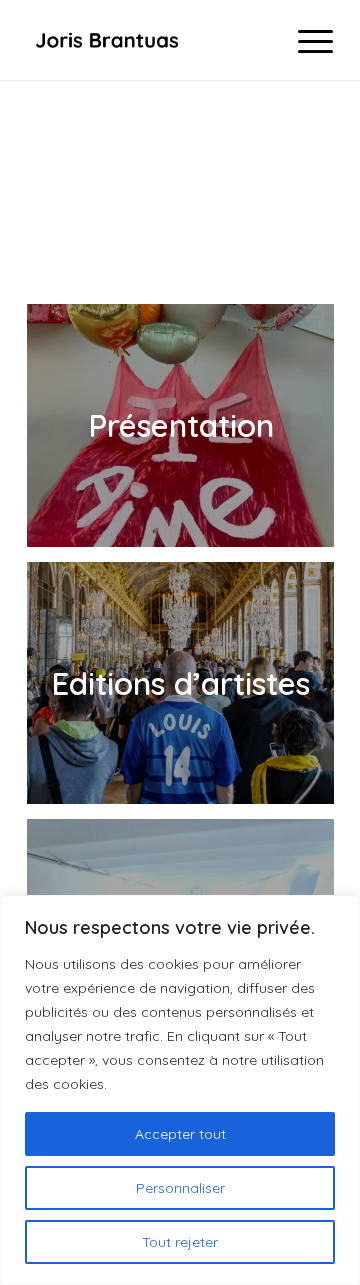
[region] (180, 1090)
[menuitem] (305, 40)
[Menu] (305, 40)
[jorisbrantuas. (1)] (149, 40)
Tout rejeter (180, 1242)
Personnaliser (180, 1188)
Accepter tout (180, 1134)
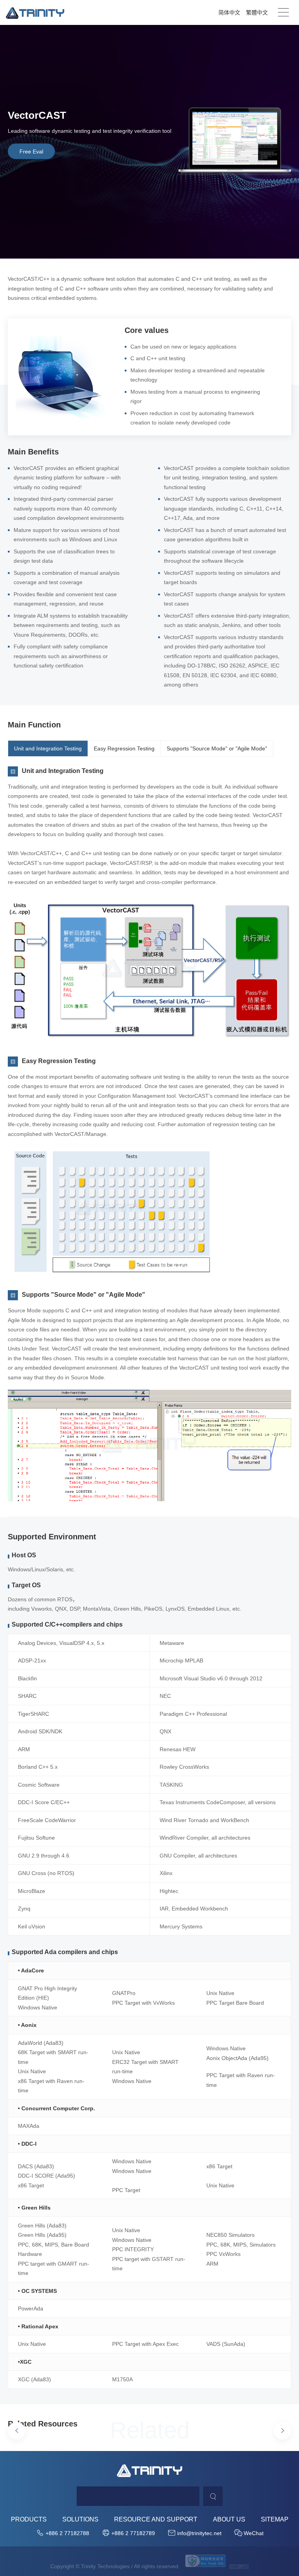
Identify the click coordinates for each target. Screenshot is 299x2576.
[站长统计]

################

Write out the records once more, exactly as they stand, with no images.

RESPONSE -
[region] (180, 1090)
[menuitem] (305, 40)
[Menu] (305, 40)
[jorisbrantuas. (1)] (149, 40)
Tout rejeter (180, 1242)
Personnaliser (180, 1188)
Accepter tout (180, 1134)
Identify the click coordinates for each target. Screenshot is 299x2576.
[站长统计]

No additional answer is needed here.